(A series of records)
•••••

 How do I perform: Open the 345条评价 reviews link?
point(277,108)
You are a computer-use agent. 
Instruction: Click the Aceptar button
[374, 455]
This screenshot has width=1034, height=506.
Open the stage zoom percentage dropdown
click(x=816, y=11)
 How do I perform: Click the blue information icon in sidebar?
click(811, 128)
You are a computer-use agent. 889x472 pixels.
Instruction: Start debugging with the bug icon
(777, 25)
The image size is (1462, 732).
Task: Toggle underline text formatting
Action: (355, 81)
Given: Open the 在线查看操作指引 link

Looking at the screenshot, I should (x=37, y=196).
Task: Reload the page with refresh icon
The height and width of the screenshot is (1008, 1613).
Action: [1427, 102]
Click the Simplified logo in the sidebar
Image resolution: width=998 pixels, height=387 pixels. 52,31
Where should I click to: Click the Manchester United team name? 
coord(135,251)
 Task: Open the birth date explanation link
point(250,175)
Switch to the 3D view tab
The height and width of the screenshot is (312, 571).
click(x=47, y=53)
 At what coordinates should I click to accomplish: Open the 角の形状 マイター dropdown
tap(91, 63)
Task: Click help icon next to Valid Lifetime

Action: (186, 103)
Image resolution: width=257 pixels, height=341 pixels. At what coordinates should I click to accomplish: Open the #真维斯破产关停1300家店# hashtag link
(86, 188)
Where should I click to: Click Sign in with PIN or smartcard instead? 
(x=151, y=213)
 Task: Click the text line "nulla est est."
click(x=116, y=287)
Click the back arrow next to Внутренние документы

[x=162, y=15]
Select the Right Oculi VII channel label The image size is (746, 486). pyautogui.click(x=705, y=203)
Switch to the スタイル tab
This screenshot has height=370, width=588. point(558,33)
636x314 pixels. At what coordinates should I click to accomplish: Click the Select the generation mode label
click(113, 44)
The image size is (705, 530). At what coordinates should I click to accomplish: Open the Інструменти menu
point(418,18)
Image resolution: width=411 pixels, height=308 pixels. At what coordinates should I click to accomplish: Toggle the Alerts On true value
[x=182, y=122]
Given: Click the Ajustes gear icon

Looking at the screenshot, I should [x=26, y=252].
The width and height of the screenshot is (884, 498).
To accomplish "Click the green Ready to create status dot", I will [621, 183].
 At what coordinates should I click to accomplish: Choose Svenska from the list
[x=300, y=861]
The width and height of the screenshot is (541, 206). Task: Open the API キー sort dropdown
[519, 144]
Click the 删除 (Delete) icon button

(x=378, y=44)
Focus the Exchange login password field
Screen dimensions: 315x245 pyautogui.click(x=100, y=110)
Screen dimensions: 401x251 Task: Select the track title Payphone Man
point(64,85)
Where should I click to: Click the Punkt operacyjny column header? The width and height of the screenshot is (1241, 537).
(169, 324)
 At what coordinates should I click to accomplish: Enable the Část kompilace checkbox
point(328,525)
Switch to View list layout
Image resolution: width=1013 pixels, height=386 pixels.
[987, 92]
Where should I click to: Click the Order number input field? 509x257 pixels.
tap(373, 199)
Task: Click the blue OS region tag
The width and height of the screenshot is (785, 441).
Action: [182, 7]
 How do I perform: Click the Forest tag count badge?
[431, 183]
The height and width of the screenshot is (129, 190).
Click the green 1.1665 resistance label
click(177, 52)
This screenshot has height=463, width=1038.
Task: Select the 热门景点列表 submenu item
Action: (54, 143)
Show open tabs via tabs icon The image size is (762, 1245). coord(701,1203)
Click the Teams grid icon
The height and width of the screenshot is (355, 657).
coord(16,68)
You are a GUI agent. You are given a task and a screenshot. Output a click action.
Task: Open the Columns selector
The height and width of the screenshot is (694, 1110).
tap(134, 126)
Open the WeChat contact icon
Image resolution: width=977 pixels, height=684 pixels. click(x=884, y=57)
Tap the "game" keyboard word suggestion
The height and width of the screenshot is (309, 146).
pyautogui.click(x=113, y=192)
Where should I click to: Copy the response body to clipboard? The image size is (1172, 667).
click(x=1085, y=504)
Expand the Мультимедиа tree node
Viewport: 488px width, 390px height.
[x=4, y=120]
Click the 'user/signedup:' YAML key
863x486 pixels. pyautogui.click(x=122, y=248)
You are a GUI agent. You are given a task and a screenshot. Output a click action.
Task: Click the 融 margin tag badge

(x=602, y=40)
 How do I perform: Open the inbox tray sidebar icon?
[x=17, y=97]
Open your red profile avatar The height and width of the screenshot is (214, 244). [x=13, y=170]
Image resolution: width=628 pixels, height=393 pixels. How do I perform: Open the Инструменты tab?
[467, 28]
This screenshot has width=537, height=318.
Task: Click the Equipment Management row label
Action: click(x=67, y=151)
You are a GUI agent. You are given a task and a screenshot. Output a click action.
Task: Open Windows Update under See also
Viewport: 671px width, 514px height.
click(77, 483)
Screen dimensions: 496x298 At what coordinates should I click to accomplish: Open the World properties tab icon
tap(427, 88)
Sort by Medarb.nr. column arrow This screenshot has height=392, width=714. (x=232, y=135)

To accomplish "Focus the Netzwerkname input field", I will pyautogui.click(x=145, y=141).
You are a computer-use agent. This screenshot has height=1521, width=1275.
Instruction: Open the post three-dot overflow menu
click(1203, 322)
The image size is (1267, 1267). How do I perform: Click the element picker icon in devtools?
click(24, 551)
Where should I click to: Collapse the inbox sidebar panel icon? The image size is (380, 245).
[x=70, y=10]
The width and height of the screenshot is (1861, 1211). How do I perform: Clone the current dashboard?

•••••

## Exercise details
Return every one of the lines above verbatim, from the first through the last.

## Result below
 How do I perform: Open the 345条评价 reviews link?
point(277,108)
You are a computer-use agent. 
Instruction: Click the Aceptar button
[374, 455]
This screenshot has width=1034, height=506.
Open the stage zoom percentage dropdown
click(x=816, y=11)
 How do I perform: Click the blue information icon in sidebar?
click(811, 128)
You are a computer-use agent. 889x472 pixels.
Instruction: Start debugging with the bug icon
(777, 25)
The image size is (1462, 732).
Task: Toggle underline text formatting
Action: (355, 81)
Given: Open the 在线查看操作指引 link

Looking at the screenshot, I should (x=37, y=196).
Task: Reload the page with refresh icon
The height and width of the screenshot is (1008, 1613).
Action: [1427, 102]
Click the Simplified logo in the sidebar
Image resolution: width=998 pixels, height=387 pixels. 52,31
Where should I click to: Click the Manchester United team name? 
coord(135,251)
 Task: Open the birth date explanation link
point(250,175)
Switch to the 3D view tab
The height and width of the screenshot is (312, 571).
click(x=47, y=53)
 At what coordinates should I click to accomplish: Open the 角の形状 マイター dropdown
tap(91, 63)
Task: Click help icon next to Valid Lifetime

Action: (186, 103)
Image resolution: width=257 pixels, height=341 pixels. At what coordinates should I click to accomplish: Open the #真维斯破产关停1300家店# hashtag link
(86, 188)
Where should I click to: Click Sign in with PIN or smartcard instead? 
(x=151, y=213)
 Task: Click the text line "nulla est est."
click(x=116, y=287)
Click the back arrow next to Внутренние документы

[x=162, y=15]
Select the Right Oculi VII channel label The image size is (746, 486). pyautogui.click(x=705, y=203)
Switch to the スタイル tab
This screenshot has height=370, width=588. point(558,33)
636x314 pixels. At what coordinates should I click to accomplish: Click the Select the generation mode label
click(113, 44)
The image size is (705, 530). At what coordinates should I click to accomplish: Open the Інструменти menu
point(418,18)
Image resolution: width=411 pixels, height=308 pixels. At what coordinates should I click to accomplish: Toggle the Alerts On true value
[x=182, y=122]
Given: Click the Ajustes gear icon

Looking at the screenshot, I should [x=26, y=252].
The width and height of the screenshot is (884, 498).
To accomplish "Click the green Ready to create status dot", I will [621, 183].
 At what coordinates should I click to accomplish: Choose Svenska from the list
[x=300, y=861]
The width and height of the screenshot is (541, 206). Task: Open the API キー sort dropdown
[519, 144]
Click the 删除 (Delete) icon button

(x=378, y=44)
Focus the Exchange login password field
Screen dimensions: 315x245 pyautogui.click(x=100, y=110)
Screen dimensions: 401x251 Task: Select the track title Payphone Man
point(64,85)
Where should I click to: Click the Punkt operacyjny column header? The width and height of the screenshot is (1241, 537).
(169, 324)
 At what coordinates should I click to accomplish: Enable the Část kompilace checkbox
point(328,525)
Switch to View list layout
Image resolution: width=1013 pixels, height=386 pixels.
[987, 92]
Where should I click to: Click the Order number input field? 509x257 pixels.
tap(373, 199)
Task: Click the blue OS region tag
The width and height of the screenshot is (785, 441).
Action: [182, 7]
 How do I perform: Click the Forest tag count badge?
[431, 183]
The height and width of the screenshot is (129, 190).
Click the green 1.1665 resistance label
click(177, 52)
This screenshot has height=463, width=1038.
Task: Select the 热门景点列表 submenu item
Action: (54, 143)
Show open tabs via tabs icon The image size is (762, 1245). coord(701,1203)
Click the Teams grid icon
The height and width of the screenshot is (355, 657).
coord(16,68)
You are a GUI agent. You are given a task and a screenshot. Output a click action.
Task: Open the Columns selector
The height and width of the screenshot is (694, 1110).
tap(134, 126)
Open the WeChat contact icon
Image resolution: width=977 pixels, height=684 pixels. click(x=884, y=57)
Tap the "game" keyboard word suggestion
The height and width of the screenshot is (309, 146).
pyautogui.click(x=113, y=192)
Where should I click to: Copy the response body to clipboard? The image size is (1172, 667).
click(x=1085, y=504)
Expand the Мультимедиа tree node
Viewport: 488px width, 390px height.
[x=4, y=120]
Click the 'user/signedup:' YAML key
863x486 pixels. pyautogui.click(x=122, y=248)
You are a GUI agent. You are given a task and a screenshot. Output a click action.
Task: Click the 融 margin tag badge

(x=602, y=40)
 How do I perform: Open the inbox tray sidebar icon?
[x=17, y=97]
Open your red profile avatar The height and width of the screenshot is (214, 244). [x=13, y=170]
Image resolution: width=628 pixels, height=393 pixels. How do I perform: Open the Инструменты tab?
[467, 28]
This screenshot has width=537, height=318.
Task: Click the Equipment Management row label
Action: click(x=67, y=151)
You are a GUI agent. You are given a task and a screenshot. Output a click action.
Task: Open Windows Update under See also
Viewport: 671px width, 514px height.
click(77, 483)
Screen dimensions: 496x298 At what coordinates should I click to accomplish: Open the World properties tab icon
tap(427, 88)
Sort by Medarb.nr. column arrow This screenshot has height=392, width=714. (x=232, y=135)

To accomplish "Focus the Netzwerkname input field", I will pyautogui.click(x=145, y=141).
You are a computer-use agent. This screenshot has height=1521, width=1275.
Instruction: Open the post three-dot overflow menu
click(1203, 322)
The image size is (1267, 1267). How do I perform: Click the element picker icon in devtools?
click(24, 551)
Where should I click to: Collapse the inbox sidebar panel icon? The image size is (380, 245).
[x=70, y=10]
The width and height of the screenshot is (1861, 1211). How do I perform: Clone the current dashboard?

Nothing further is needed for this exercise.